Desktop Digital Assistants In The '90s Annoyed You For A Reason, And Science Has Figured Out Why

Show of hands, everybody: Who remembers BonziBuddy, the ubiquitous purple gorilla that graced so many of our computer desktops in the '90s? If you do remember BonziBuddy, I'm willing to bet that you had some... uh... strong feelings about him. But although our hatred of desktop digital assistants may have seemed irrational at the time, we did have a reason for it, apparently: New research has figured out why people hate digital assistants, even when their sole purpose is to help us. The bottom line? We don't like feeling like we need help from something with a face.

Take the purple gorilla, for example. BonziBuddy's purpose was to guide us through using the computer — particularly the internet — which makes sense when you consider that home computing was still incredibly new back then. As a kid in the '90s, I learned how to use a computer in school, but my mom had to work her way through the relatively steep learning curve on her own. That's why BonziBuddy was there.

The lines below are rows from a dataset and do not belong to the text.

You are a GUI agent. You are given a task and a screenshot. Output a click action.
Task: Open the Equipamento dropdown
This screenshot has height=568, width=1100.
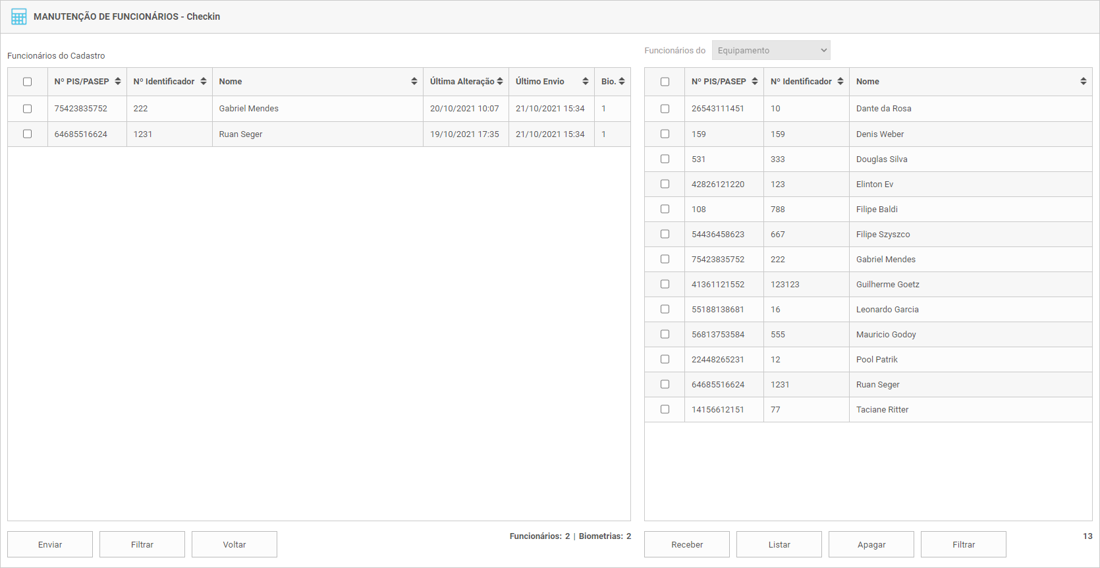[x=771, y=51]
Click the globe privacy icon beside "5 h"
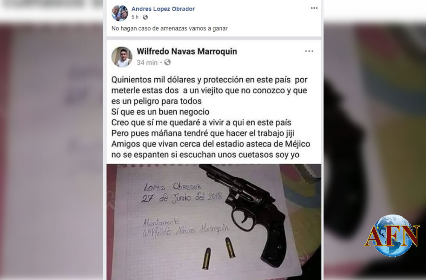 point(145,17)
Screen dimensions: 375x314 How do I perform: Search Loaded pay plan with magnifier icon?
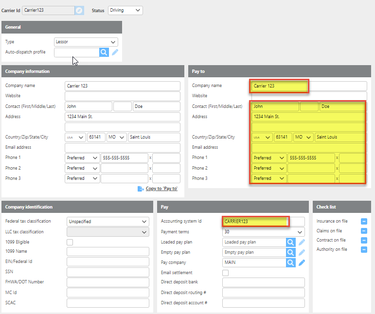pyautogui.click(x=290, y=242)
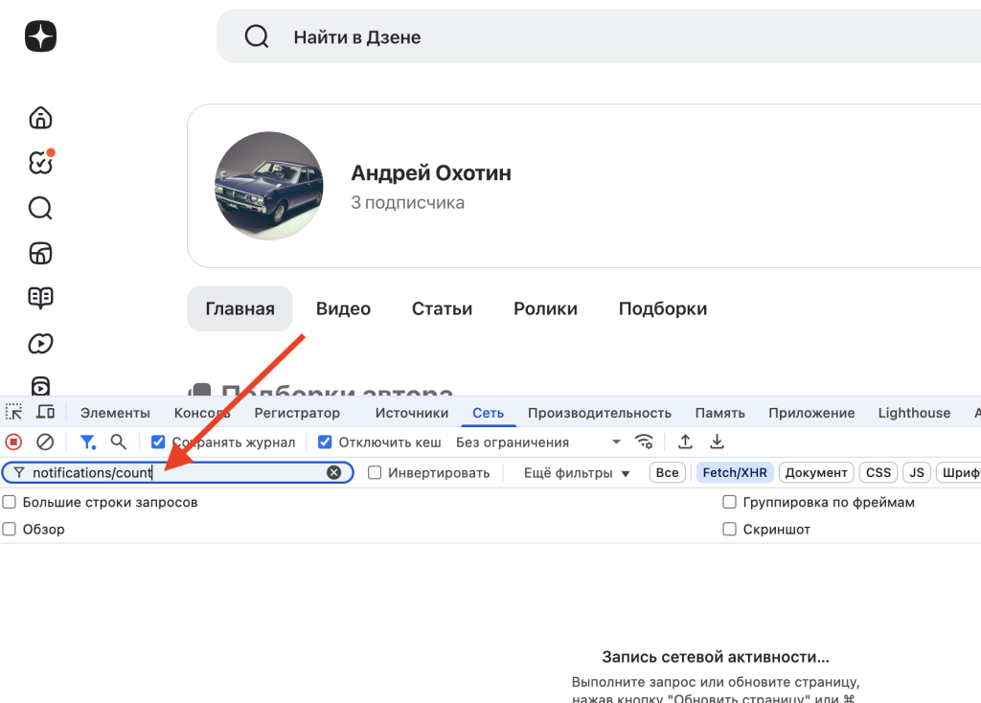
Task: Uncheck the 'Сохранять журнал' checkbox
Action: [159, 442]
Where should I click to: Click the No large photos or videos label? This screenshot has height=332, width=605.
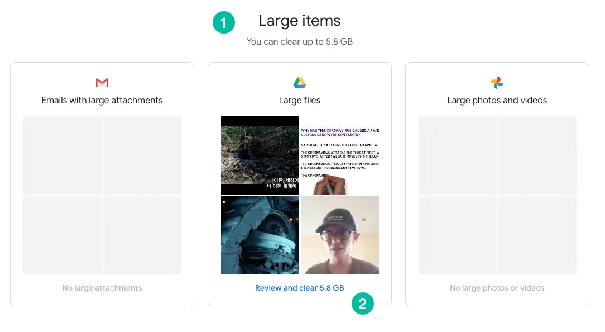(497, 288)
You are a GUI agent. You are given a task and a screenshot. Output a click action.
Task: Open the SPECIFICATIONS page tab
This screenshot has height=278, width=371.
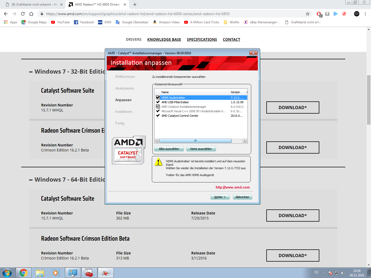click(202, 39)
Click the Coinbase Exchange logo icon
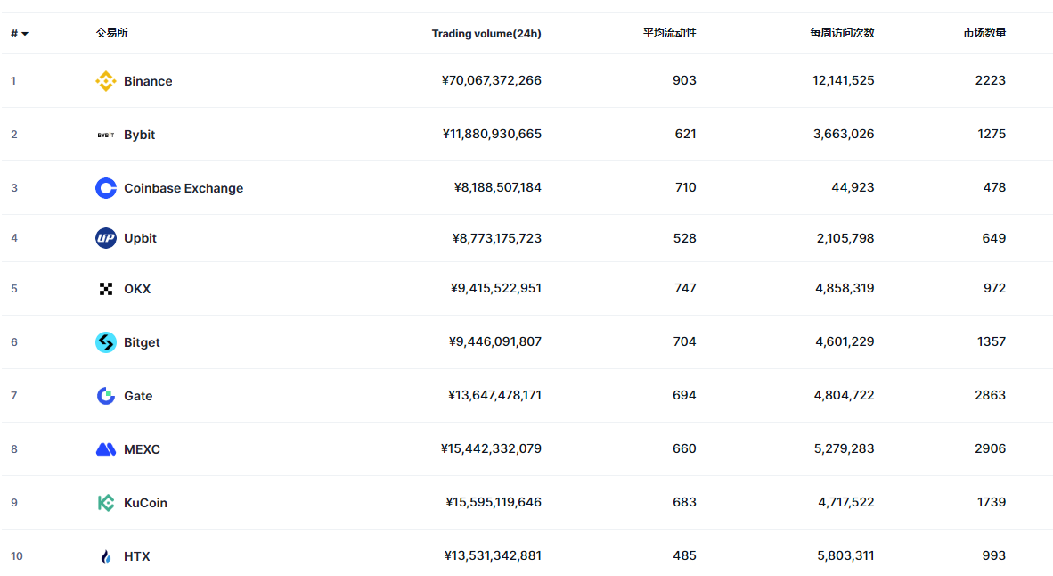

But although I'd like to think BonziBuddy was helpful for my mother, this new study shows he may have caused more irritation than assistance. The study, which was published in the Journal of Consumer Research, explores why people generally hate cute, animated digital assistants, and the results are pretty fascinating. The biggest takeaway? Sometimes these digital assistants are a little too lifelike, and that can feel patronizing for us computer users. And it's not just BonziBuddy; it's all digital assistants. We have such fragile egos, don't we?


Let's take a closer look:

The Study:

Researchers conducted six experiments, including one pilot and five main studies, where several hundred students were asked to play puzzle games on the computer. When participants got stuck, they had the option of clicking on a help icon. The key here is that this help icon was randomized: For some participants, it appeared as a smiling, helpful computer, while for others, it appeared as a faceless computer that simply delivered a hint.

The Results:

Participants enjoyed the activities they performed in the study more when the help was delivered by a faceless computer than by a smiling one. Another interesting discovery? Both help icons delivered the same exact advice, but users who received help from the smiling icon felt less in control during the game. In fact, some participants wondered if the game was rigged: Explained the researchers, "After receiving help from an anthropomorphized (vs. non-anthropomorphized) helper, participants were less likely to feel that the game outcome was determined by their own actions."

The Takeaway:

As Joshua Krisch puts it over at Vocativ, we seem to hate digital assistants for a similar reason we dislike being helped by strangers in public: It's embarrassing. We don't like feeling vulnerable, even when it comes to navigating our own computers. As Krisch points out, this may explain why the digital assistants we have on our smartphones these days are more successful than the desktop buddies of yore — they don't have faces. Apparently we think it's easier to take advice from a disembodied voice than we do from an animated character. Humans are funny creatures, aren't we?